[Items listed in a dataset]
[Start of Attachment]

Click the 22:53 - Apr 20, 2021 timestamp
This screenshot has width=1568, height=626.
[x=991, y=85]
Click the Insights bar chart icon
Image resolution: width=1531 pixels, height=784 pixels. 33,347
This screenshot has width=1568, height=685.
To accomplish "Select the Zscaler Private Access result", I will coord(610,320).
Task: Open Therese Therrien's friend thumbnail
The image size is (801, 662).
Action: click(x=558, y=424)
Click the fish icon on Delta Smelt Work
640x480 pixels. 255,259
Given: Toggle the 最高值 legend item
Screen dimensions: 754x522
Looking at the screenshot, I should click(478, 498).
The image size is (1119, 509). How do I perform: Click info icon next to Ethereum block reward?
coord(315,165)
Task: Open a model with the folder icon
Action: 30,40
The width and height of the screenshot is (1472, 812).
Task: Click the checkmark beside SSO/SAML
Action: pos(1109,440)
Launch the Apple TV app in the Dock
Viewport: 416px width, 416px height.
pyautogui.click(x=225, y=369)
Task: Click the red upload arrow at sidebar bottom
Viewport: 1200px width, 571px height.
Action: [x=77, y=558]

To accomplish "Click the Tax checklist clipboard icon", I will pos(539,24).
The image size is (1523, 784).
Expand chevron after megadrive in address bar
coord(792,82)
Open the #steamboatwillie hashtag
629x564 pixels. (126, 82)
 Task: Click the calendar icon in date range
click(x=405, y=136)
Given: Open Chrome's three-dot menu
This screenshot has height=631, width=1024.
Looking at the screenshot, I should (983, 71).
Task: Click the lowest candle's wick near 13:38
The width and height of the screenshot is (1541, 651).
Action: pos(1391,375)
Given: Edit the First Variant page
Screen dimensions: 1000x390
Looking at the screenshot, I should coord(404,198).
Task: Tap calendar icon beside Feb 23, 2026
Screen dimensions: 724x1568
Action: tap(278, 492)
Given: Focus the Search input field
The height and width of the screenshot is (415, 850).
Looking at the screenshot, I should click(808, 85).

[End of Attachment]

TASK TO COMPLETE: The records must each be output verbatim, with nothing left out.

RESPONSE TO THE EXERCISE:
Click the 22:53 - Apr 20, 2021 timestamp
This screenshot has width=1568, height=626.
[x=991, y=85]
Click the Insights bar chart icon
Image resolution: width=1531 pixels, height=784 pixels. 33,347
This screenshot has width=1568, height=685.
To accomplish "Select the Zscaler Private Access result", I will coord(610,320).
Task: Open Therese Therrien's friend thumbnail
The image size is (801, 662).
Action: click(x=558, y=424)
Click the fish icon on Delta Smelt Work
640x480 pixels. 255,259
Given: Toggle the 最高值 legend item
Screen dimensions: 754x522
Looking at the screenshot, I should click(478, 498).
The image size is (1119, 509). How do I perform: Click info icon next to Ethereum block reward?
coord(315,165)
Task: Open a model with the folder icon
Action: 30,40
The width and height of the screenshot is (1472, 812).
Task: Click the checkmark beside SSO/SAML
Action: pos(1109,440)
Launch the Apple TV app in the Dock
Viewport: 416px width, 416px height.
pyautogui.click(x=225, y=369)
Task: Click the red upload arrow at sidebar bottom
Viewport: 1200px width, 571px height.
Action: [x=77, y=558]

To accomplish "Click the Tax checklist clipboard icon", I will pos(539,24).
The image size is (1523, 784).
Expand chevron after megadrive in address bar
coord(792,82)
Open the #steamboatwillie hashtag
629x564 pixels. (126, 82)
 Task: Click the calendar icon in date range
click(x=405, y=136)
Given: Open Chrome's three-dot menu
This screenshot has height=631, width=1024.
Looking at the screenshot, I should (983, 71).
Task: Click the lowest candle's wick near 13:38
The width and height of the screenshot is (1541, 651).
Action: pos(1391,375)
Given: Edit the First Variant page
Screen dimensions: 1000x390
Looking at the screenshot, I should coord(404,198).
Task: Tap calendar icon beside Feb 23, 2026
Screen dimensions: 724x1568
Action: tap(278, 492)
Given: Focus the Search input field
The height and width of the screenshot is (415, 850).
Looking at the screenshot, I should click(808, 85).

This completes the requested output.